Fuck, I've not got the time to be reading all that. You've not got a favourite limerick have you Sam instead.

Neville Chamberlain

Ah, but which poems are best when you're ON DRUGS???

Poems are for girls anyway.

the midnight watch baboon

I like The Raven, EAP is oft derided as a writer but this is pretty gripping stuff. Plus I don't really know any other poems. Though I did write a wonderful one myself about the Buckinghamshire nature sanctuary Mop End when I was eight.

Neville Chamberlain

Quote from: "the midnight watch baboon"I like The Raven, EAP is oft derided as a writer but this is pretty gripping stuff.

Oooh, that's great that one is. Is old Edgar often derided as a writer?!? Why on earth for?

Beagle 2

Quote from: "John Hegley"
My doggie don't wear glasses
So they're lying when they say
A dog looks like its owner
Aren't they

Ciarán2

General Bullshit, Sam??!

I hope we get to at least discuss some of these poems.

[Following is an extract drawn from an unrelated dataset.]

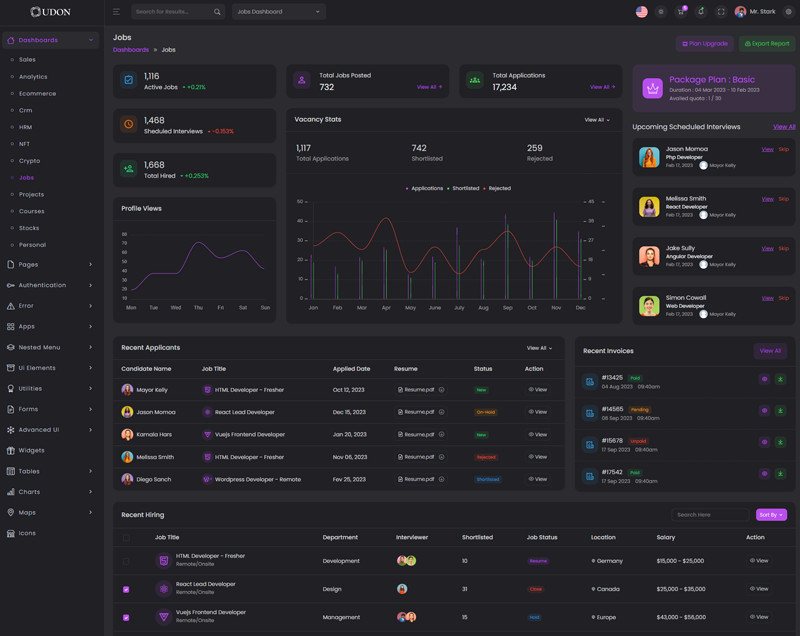
Task: Uncheck the React Lead Developer row checkbox
Action: (126, 589)
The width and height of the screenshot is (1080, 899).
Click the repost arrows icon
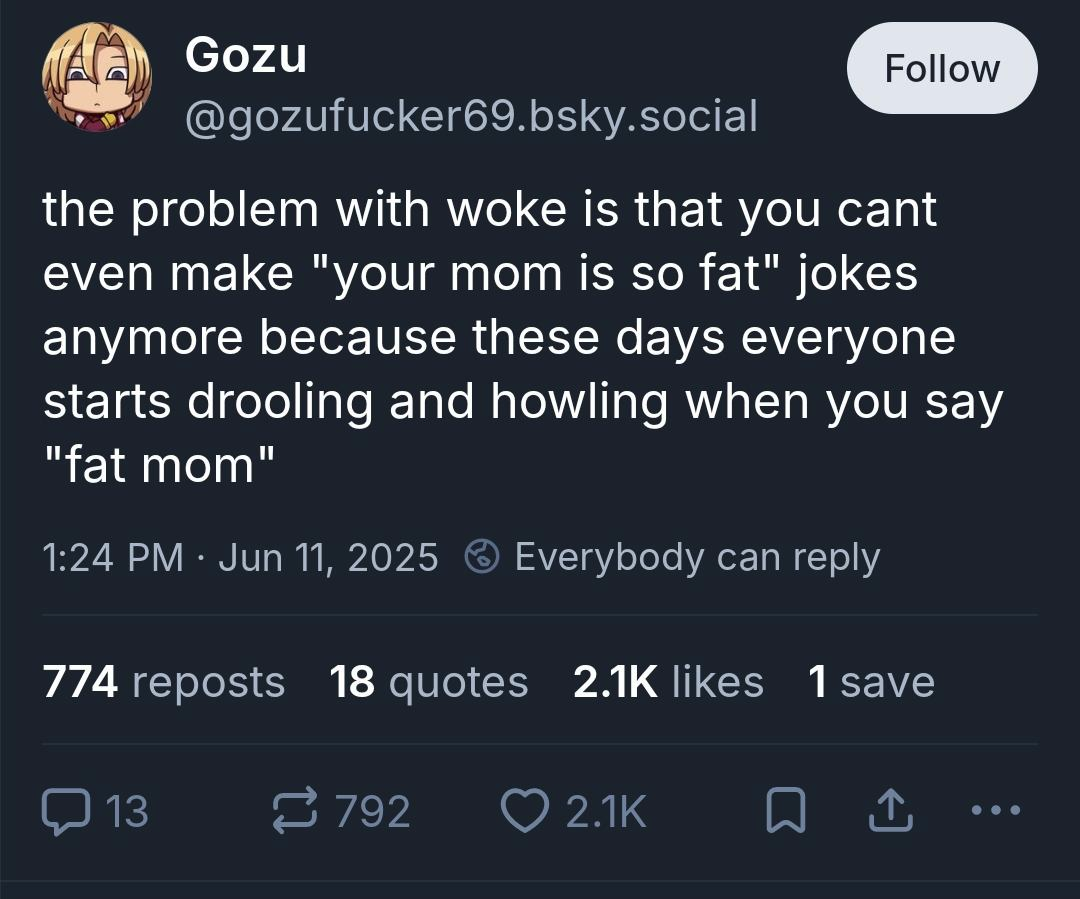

You've posted a translation, is it really a good one? I'm very skeptical of translated poetry in particular. But what's up there is a lot to take in, there are some beautiful sounds there, but that of course would have sounded different in the original. So you're more an image/ meaning man, are you? It is a lovely poem even in translation though.

My favourite poem changes all the time, but I'll go with this for now.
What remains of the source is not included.